Bigger changes arrived with the 1970s, starting with Bosch fuel injection, which brought the 2.0-liter's output to 130 gross hp and triggered another switch in model designation, to 1800E. Four-wheel disc brakes arrived the same year, as did a major interior revision. An available three-speed automatic transmission followed for 1971.
A sleek, two-door-wagon sister model, the 1800ES, made its debut for 1972. It was identical to the coupe from the A-pillars forward as well as under the skin, but it had a wagon like rear end capped by a frameless glass hatch (reprised decades later on the 2008 Volvo C30). The final year for the coupe would be 1972; wagon production ended in 1973.
It was around this time that Michael Dangelo was fresh out of college and looking for his first car. "I stumbled across a '63 P1800, and I bought it on the spot," he recalls. The Volvo's fortuitous star turn in the 1960s TV show The Saint, starring Roger Moore, had made an imprint on Dangelo. Perhaps for that reason, it had an air of romance. "Nobody had foreign cars back then -- you saw Volkswagens, but that was it. This was so exotic." Unfortunately, his P1800 attracted someone else's attention as well and was stolen after only six weeks.

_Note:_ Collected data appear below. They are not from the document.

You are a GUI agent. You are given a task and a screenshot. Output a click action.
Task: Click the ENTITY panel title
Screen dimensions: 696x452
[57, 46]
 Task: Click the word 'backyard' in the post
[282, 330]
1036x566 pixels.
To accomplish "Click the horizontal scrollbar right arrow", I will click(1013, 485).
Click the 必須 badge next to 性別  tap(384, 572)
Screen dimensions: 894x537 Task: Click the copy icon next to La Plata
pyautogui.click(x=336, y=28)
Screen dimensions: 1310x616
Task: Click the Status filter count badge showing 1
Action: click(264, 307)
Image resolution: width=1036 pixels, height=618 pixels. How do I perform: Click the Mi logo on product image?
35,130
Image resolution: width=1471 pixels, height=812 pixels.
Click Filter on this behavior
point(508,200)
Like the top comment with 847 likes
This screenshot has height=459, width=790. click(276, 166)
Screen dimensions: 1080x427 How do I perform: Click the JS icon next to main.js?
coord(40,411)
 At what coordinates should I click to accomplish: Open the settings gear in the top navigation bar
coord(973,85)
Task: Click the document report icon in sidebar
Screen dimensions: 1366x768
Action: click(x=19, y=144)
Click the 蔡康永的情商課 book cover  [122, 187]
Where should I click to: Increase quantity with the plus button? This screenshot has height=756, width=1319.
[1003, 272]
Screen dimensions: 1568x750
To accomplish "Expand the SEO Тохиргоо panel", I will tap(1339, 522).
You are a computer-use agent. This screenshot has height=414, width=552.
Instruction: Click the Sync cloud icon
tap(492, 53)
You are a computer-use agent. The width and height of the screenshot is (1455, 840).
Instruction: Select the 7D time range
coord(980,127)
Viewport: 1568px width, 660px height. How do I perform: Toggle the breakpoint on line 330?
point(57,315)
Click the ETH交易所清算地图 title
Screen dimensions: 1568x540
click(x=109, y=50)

Dangelo forgot about P1800s for a while -- a long while -- but then four years ago, when he decided to get a classic car, he went looking for another one. He bought a red 1971 1800E, but it suffered an engine fire and was totaled. "This gold one is my third-time's-the-charm car," he says. It's another '71, purchased fully restored from Volvo 1800 guru Don Thibault in Sandwich, Massachusetts. It has factory air-conditioning, an AM/FM radio, and the four-speed manual gearbox with electric overdrive.
The factory gold livery really sets off the body style. It's remarkable that a car designed in the late 1950s could still be contemporary in the early '70s -- and the clean, simple design and classic coupe proportions still look good today.